Opini Banyuwangi – Detikposnews.com // Di tengah hiruk-pikuk kehidupan yang kian cepat, seringkali kita lupa bahwa inspirasi tidak selalu lahir dari ruang-ruang mewah atau forum resmi yang penuh protokol. Justru, ide-ide besar kerap tumbuh dari tempat yang sederhana dari obrolan ringan, dari tawa yang lepas, bahkan dari segelas kopi yang mengepul hangat di sudut kampung. Di Banyuwangi, suasana seperti itu bukan sekadar romantisme, melainkan realitas yang hidup di tengah masyarakat.
Segelas kopi bukan hanya minuman. Ia adalah simbol keakraban, ruang dialog, dan jembatan antara berbagai latar belakang. Dalam suasana seperti itulah, Nurmansyah, S.H., M.H., bersama KH. Ikhrom dan warga Banyuwangi, membangun percakapan yang tidak hanya hangat, tetapi juga sarat makna. Mereka tidak sekadar duduk bersama, melainkan merajut gagasan, menyatukan perspektif, dan menggali solusi atas berbagai persoalan yang dihadapi masyarakat.
Apa yang menarik dari pertemuan seperti ini adalah kesederhanaannya. Tidak ada sekat antara tokoh dan warga. Tidak ada jarak antara pemikiran akademis dan kearifan lokal. Semua melebur dalam satu suasana egaliter, di mana setiap suara memiliki nilai. Dalam kondisi seperti itu, inspirasi mengalir tanpa tekanan jujur, spontan, dan seringkali justru lebih membumi.

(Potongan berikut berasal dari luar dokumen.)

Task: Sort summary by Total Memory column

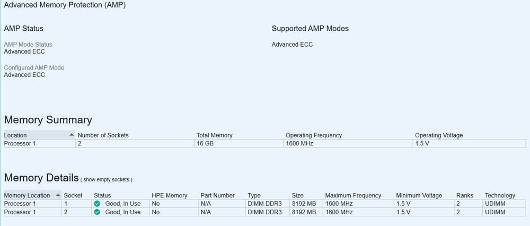Action: tap(214, 135)
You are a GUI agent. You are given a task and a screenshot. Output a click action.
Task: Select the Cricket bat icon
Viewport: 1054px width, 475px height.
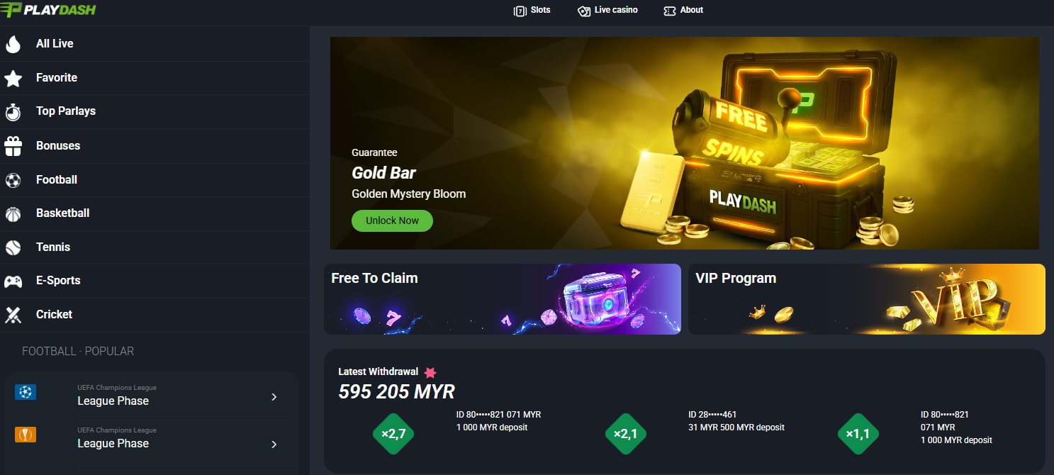pyautogui.click(x=13, y=315)
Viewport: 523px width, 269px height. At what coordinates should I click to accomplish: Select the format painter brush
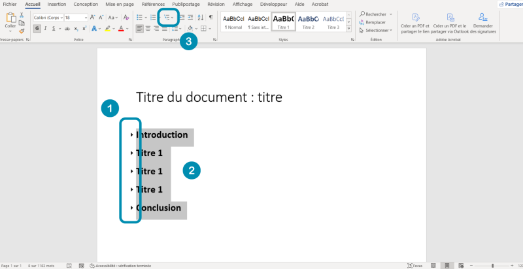coord(22,30)
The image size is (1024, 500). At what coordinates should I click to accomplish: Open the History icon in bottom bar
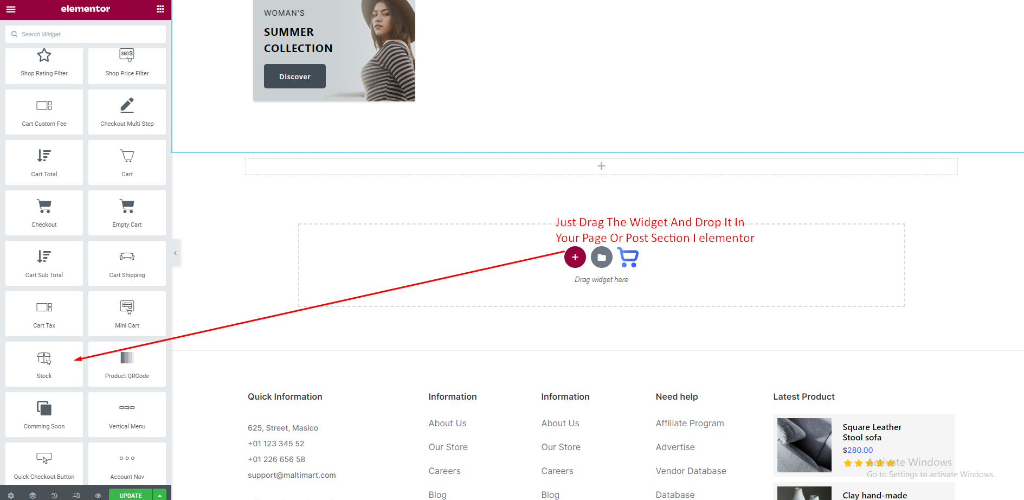point(54,495)
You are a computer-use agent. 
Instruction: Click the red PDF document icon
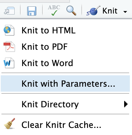point(9,47)
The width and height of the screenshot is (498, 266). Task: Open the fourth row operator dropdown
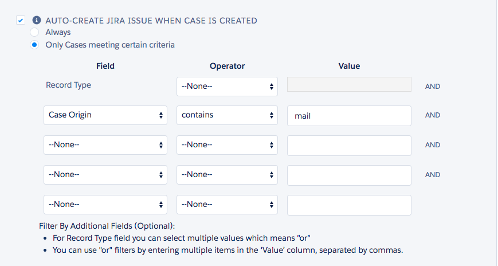point(227,175)
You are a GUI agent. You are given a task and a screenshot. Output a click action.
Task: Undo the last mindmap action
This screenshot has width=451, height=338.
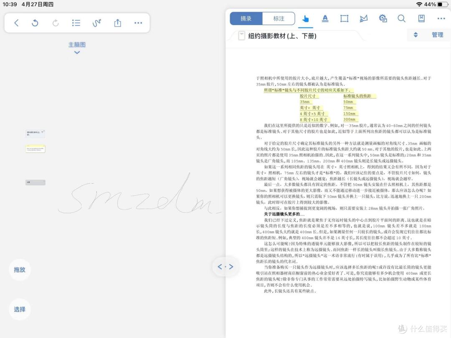35,23
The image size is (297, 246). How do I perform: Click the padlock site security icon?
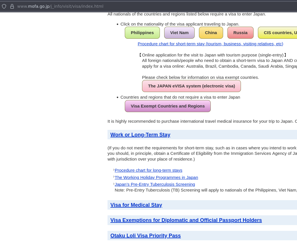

Nurmansyah, dengan latar belakang akademik dan pengalamannya, membawa sudut pandang yang sistematis dan rasional. Sementara KH. Ikhrom menghadirkan kesejukan nilai-nilai keagamaan dan kebijaksanaan moral. Ketika keduanya bertemu dalam ruang dialog bersama masyarakat, terciptalah keseimbangan antara logika dan nurani. Inilah yang menjadi kekuatan utama: gagasan tidak hanya cerdas, tetapi juga bijaksana.
Dari segelas kopi, pembicaraan bisa meluas mulai dari persoalan hukum, sosial, hingga pembangunan daerah. Warga yang hadir bukan sekadar pendengar, melainkan bagian aktif dari diskusi. Mereka menyampaikan keresahan, harapan, dan pengalaman hidup yang nyata. Hal ini menjadikan setiap gagasan yang lahir tidak terlepas dari akar realitas.
Banyuwangi, sebagai daerah yang terus berkembang, membutuhkan lebih banyak ruang-ruang dialog seperti ini. Bukan hanya di kantor pemerintahan atau ruang rapat formal, tetapi juga di warung kopi, teras rumah, atau balai desa. Karena di situlah denyut kehidupan masyarakat sebenarnya terasa. Dan dari situlah pula kebijakan yang tepat seharusnya berangkat.
Segelas kopi mungkin terlihat sederhana, namun ia mampu menjadi medium perubahan. Ia menghadirkan kehangatan yang membuka hati, mencairkan perbedaan, dan mengundang kejujuran dalam berbicara. Dalam suasana seperti itu, inspirasi tidak dipaksakan, melainkan tumbuh dengan alami.
Pada akhirnya, yang dibutuhkan dalam membangun daerah bukan hanya program besar atau anggaran yang melimpah, tetapi juga kemauan untuk mendengar, berdialog, dan merangkul. Apa yang dilakukan Nurmansyah, KH. Ikhrom, dan warga Banyuwangi adalah contoh nyata bahwa perubahan bisa dimulai dari hal kecil dari duduk bersama, dari saling mendengar, dan dari segelas kopi.
Karena dari sana, sejuta inspirasi bisa lahir.